Il problema → Ricopia i dati dalla riga che contiene "The width and height of the screenshot is (848, 625)." fino alla riga che contiene "Action: tap(214, 210)", inclusa, sostituendo "light orange" con "dark green" e lasciando invariato tutto il resto.

Righe memorizzate →
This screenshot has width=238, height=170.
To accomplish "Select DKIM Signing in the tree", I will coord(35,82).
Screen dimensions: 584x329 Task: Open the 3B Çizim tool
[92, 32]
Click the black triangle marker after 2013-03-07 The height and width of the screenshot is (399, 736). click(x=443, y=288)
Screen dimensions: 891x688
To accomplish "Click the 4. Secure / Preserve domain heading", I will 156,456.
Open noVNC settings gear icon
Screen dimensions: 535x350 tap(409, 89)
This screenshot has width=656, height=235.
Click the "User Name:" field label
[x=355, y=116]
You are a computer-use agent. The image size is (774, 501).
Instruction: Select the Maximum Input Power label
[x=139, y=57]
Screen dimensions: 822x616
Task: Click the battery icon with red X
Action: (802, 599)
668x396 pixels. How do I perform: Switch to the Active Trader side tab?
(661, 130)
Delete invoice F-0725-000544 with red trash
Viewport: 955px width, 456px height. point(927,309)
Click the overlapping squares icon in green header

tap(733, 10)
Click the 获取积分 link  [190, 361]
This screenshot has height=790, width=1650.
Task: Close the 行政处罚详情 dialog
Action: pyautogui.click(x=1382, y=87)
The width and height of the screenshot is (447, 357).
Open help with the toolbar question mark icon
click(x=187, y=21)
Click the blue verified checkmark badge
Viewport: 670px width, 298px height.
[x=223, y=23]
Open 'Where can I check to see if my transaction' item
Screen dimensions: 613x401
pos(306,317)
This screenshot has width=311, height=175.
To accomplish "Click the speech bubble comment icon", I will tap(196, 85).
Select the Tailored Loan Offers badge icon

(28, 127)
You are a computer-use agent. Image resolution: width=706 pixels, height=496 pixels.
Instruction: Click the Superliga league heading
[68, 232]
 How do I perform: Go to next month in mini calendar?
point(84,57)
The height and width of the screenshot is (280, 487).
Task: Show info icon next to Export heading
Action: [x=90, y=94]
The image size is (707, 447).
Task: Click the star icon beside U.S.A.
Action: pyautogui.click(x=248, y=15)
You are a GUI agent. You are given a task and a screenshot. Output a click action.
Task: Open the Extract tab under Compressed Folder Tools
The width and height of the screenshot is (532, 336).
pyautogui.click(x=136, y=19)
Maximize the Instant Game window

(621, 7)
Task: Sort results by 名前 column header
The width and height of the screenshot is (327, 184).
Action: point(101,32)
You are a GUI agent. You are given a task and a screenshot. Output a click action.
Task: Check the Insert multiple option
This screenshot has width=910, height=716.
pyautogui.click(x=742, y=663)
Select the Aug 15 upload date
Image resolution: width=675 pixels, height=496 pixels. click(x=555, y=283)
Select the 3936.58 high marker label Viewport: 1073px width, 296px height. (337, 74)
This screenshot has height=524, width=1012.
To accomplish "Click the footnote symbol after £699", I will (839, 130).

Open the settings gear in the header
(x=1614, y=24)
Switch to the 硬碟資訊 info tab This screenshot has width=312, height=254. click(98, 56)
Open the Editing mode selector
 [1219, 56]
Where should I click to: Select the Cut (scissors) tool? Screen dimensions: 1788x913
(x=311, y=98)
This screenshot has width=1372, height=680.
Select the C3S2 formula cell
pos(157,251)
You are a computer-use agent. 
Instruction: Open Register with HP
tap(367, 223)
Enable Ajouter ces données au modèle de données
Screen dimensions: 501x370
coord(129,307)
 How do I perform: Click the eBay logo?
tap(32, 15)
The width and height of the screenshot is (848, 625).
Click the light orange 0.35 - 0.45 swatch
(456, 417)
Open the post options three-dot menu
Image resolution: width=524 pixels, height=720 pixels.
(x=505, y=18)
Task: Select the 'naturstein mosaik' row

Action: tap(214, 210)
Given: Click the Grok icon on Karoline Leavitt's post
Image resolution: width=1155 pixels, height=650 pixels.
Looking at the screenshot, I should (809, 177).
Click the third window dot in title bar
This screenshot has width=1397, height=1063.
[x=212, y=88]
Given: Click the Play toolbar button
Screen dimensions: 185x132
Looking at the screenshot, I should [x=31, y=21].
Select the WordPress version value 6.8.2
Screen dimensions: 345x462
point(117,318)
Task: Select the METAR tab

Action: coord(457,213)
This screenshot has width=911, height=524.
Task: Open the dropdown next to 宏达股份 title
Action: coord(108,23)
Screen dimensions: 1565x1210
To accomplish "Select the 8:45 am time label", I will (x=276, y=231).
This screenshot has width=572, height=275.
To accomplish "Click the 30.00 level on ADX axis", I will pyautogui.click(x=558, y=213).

Risposta svolta →
The width and height of the screenshot is (848, 625).
Click the dark green 0.35 - 0.45 swatch
(456, 417)
Open the post options three-dot menu
Image resolution: width=524 pixels, height=720 pixels.
(x=505, y=18)
Task: Select the 'naturstein mosaik' row

Action: tap(214, 210)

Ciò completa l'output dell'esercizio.